_PROBLEM DESCRIPTION_:
Repeat exactly the lines from the start of the entries below through the line containing "The width and height of the screenshot is (285, 188).". Omit the rest.

═════ DATA EXTRACTS

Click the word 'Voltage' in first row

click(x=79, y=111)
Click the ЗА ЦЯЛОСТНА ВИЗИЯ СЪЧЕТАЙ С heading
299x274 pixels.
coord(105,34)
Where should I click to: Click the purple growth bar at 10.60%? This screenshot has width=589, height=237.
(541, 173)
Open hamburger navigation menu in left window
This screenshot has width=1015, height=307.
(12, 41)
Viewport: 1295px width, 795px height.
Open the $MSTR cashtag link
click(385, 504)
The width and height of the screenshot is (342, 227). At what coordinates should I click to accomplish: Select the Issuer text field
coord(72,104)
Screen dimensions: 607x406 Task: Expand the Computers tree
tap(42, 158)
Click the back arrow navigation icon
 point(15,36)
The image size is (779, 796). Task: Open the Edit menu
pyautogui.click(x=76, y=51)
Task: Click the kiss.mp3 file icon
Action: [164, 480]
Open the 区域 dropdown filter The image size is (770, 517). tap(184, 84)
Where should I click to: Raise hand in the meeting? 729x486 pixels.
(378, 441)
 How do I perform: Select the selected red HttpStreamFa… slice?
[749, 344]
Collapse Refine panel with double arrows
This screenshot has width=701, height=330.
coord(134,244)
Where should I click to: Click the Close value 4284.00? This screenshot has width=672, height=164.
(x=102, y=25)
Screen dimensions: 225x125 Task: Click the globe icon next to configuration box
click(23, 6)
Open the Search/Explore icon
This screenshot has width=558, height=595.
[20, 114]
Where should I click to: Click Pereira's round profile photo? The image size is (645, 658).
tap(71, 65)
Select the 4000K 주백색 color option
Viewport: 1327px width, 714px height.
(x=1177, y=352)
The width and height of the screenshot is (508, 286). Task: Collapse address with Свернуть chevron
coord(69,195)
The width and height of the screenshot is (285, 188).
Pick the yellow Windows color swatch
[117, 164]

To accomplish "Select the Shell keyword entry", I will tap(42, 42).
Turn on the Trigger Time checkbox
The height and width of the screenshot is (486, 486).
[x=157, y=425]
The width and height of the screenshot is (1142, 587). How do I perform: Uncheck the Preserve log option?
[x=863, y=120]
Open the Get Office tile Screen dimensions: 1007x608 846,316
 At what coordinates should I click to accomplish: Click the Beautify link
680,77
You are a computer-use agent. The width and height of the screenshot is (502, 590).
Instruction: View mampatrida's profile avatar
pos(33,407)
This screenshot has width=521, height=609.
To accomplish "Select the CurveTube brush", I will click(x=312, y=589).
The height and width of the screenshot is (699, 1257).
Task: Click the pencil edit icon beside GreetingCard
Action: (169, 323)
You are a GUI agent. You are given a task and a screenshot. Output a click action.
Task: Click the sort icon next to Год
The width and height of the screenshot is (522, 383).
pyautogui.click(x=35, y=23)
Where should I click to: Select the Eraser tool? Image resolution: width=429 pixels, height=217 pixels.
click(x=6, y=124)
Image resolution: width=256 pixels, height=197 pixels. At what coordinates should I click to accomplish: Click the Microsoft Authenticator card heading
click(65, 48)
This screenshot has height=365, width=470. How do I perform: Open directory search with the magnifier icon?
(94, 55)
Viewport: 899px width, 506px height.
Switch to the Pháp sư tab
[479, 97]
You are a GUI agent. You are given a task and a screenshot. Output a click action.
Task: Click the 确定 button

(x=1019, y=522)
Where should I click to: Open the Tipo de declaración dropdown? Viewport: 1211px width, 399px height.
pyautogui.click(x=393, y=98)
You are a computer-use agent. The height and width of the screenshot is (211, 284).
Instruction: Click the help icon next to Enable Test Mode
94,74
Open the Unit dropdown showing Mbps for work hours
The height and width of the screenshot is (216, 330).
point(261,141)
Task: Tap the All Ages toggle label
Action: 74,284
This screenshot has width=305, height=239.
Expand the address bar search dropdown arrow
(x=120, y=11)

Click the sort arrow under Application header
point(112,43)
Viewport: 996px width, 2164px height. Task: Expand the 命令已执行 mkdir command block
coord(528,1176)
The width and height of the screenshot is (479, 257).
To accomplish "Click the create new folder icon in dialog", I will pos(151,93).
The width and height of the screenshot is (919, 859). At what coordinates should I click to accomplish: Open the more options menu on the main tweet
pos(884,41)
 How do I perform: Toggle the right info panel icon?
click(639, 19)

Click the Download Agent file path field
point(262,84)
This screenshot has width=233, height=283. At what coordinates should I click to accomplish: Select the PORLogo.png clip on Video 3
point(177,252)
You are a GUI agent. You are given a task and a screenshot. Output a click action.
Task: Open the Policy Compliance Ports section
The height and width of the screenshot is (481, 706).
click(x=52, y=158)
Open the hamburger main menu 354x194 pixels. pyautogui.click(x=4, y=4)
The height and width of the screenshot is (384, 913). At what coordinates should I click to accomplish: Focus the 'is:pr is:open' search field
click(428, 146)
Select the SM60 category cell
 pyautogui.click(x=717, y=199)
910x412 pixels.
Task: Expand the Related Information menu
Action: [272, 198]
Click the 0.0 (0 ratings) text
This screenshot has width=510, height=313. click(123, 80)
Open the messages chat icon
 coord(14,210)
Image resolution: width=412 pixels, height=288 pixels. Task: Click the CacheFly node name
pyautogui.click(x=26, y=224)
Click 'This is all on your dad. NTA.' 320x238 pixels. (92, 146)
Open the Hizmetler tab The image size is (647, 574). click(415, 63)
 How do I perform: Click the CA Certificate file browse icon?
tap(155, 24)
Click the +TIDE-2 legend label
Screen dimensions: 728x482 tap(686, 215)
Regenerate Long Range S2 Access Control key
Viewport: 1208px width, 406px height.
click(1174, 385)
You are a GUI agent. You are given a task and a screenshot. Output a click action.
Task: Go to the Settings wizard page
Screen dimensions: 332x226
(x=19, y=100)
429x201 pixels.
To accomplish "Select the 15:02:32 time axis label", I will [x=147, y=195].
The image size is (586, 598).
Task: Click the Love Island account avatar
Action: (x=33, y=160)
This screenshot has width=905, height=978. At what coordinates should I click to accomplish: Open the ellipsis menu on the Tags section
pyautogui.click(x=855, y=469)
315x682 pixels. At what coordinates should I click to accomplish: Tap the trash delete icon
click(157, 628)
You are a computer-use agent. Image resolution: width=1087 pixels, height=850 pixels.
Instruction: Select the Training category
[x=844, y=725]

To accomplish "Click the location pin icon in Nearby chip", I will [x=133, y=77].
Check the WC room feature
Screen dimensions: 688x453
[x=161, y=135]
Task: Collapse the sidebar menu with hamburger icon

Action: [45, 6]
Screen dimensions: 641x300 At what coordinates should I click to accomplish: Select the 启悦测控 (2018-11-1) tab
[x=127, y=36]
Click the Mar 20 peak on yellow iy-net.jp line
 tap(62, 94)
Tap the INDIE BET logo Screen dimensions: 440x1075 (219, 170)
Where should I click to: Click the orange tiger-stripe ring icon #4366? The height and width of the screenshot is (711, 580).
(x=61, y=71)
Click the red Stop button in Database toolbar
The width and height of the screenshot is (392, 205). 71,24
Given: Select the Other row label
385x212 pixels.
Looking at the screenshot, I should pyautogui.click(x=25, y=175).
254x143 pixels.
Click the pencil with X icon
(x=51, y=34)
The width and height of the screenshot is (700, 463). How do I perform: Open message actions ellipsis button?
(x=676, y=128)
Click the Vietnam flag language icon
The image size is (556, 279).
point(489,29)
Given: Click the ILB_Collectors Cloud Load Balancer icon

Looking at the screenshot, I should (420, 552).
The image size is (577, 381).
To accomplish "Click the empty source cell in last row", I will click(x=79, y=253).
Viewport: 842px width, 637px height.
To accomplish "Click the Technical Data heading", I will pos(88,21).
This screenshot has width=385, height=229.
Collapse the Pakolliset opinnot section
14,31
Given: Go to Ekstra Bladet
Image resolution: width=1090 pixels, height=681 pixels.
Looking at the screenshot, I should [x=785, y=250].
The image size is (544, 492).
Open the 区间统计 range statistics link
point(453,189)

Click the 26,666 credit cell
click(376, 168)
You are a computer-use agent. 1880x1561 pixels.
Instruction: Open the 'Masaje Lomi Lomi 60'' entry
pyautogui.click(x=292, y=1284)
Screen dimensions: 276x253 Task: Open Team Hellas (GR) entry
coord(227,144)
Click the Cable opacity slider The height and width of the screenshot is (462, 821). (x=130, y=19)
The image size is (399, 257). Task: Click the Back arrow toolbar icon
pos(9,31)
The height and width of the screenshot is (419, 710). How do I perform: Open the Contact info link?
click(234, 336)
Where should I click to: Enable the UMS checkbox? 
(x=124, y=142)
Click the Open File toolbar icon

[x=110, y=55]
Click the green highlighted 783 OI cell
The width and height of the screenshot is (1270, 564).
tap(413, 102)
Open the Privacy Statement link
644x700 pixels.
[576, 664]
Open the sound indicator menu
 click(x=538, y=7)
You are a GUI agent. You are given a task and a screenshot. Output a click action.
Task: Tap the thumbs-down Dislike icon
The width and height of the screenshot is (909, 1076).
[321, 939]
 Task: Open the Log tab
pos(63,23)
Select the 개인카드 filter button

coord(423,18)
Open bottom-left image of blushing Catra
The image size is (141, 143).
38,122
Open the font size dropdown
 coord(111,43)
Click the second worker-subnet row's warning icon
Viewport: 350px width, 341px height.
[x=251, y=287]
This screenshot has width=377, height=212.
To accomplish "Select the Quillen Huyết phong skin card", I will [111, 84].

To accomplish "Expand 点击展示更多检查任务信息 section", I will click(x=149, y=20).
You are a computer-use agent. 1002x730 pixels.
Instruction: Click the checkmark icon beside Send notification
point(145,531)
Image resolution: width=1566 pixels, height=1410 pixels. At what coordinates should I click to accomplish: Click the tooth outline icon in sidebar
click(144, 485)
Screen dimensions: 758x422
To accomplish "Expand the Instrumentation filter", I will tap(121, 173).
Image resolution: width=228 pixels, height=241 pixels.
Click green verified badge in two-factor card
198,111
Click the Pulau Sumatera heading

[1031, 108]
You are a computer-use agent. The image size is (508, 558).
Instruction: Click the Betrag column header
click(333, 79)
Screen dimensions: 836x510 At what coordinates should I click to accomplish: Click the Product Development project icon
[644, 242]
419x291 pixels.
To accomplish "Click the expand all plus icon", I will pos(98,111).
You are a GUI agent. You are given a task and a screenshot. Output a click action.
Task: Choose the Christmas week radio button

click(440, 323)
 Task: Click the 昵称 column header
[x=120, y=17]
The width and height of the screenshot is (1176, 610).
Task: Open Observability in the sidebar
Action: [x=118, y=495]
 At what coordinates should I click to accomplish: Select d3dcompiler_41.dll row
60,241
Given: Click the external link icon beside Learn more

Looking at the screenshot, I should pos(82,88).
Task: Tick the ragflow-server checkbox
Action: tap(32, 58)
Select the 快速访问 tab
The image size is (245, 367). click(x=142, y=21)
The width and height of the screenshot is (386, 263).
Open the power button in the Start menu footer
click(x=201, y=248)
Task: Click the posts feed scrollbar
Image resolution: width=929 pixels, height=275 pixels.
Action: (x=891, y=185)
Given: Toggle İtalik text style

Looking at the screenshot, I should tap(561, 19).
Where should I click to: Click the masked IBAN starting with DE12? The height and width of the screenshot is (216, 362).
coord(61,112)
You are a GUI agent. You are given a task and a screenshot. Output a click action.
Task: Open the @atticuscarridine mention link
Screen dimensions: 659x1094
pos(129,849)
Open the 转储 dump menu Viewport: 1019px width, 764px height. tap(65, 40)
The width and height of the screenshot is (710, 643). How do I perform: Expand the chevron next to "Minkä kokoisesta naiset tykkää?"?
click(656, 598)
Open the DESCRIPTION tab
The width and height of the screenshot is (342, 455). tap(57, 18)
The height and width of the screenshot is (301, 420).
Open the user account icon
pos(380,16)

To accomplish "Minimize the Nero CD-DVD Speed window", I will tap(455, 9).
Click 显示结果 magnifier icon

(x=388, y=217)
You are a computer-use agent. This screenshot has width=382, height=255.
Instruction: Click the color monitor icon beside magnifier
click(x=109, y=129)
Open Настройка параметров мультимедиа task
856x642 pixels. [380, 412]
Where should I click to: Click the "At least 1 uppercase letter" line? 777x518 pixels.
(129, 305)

══════════

_YOUR RESPONSE_:
Click the word 'Voltage' in first row

click(x=79, y=111)
Click the ЗА ЦЯЛОСТНА ВИЗИЯ СЪЧЕТАЙ С heading
299x274 pixels.
coord(105,34)
Where should I click to: Click the purple growth bar at 10.60%? This screenshot has width=589, height=237.
(541, 173)
Open hamburger navigation menu in left window
This screenshot has width=1015, height=307.
(12, 41)
Viewport: 1295px width, 795px height.
Open the $MSTR cashtag link
click(385, 504)
The width and height of the screenshot is (342, 227). At what coordinates should I click to accomplish: Select the Issuer text field
coord(72,104)
Screen dimensions: 607x406 Task: Expand the Computers tree
tap(42, 158)
Click the back arrow navigation icon
 point(15,36)
The image size is (779, 796). Task: Open the Edit menu
pyautogui.click(x=76, y=51)
Task: Click the kiss.mp3 file icon
Action: [164, 480]
Open the 区域 dropdown filter The image size is (770, 517). tap(184, 84)
Where should I click to: Raise hand in the meeting? 729x486 pixels.
(378, 441)
 How do I perform: Select the selected red HttpStreamFa… slice?
[749, 344]
Collapse Refine panel with double arrows
This screenshot has width=701, height=330.
coord(134,244)
Where should I click to: Click the Close value 4284.00? This screenshot has width=672, height=164.
(x=102, y=25)
Screen dimensions: 225x125 Task: Click the globe icon next to configuration box
click(23, 6)
Open the Search/Explore icon
This screenshot has width=558, height=595.
[20, 114]
Where should I click to: Click Pereira's round profile photo? The image size is (645, 658).
tap(71, 65)
Select the 4000K 주백색 color option
Viewport: 1327px width, 714px height.
(x=1177, y=352)
The width and height of the screenshot is (508, 286). Task: Collapse address with Свернуть chevron
coord(69,195)
The width and height of the screenshot is (285, 188).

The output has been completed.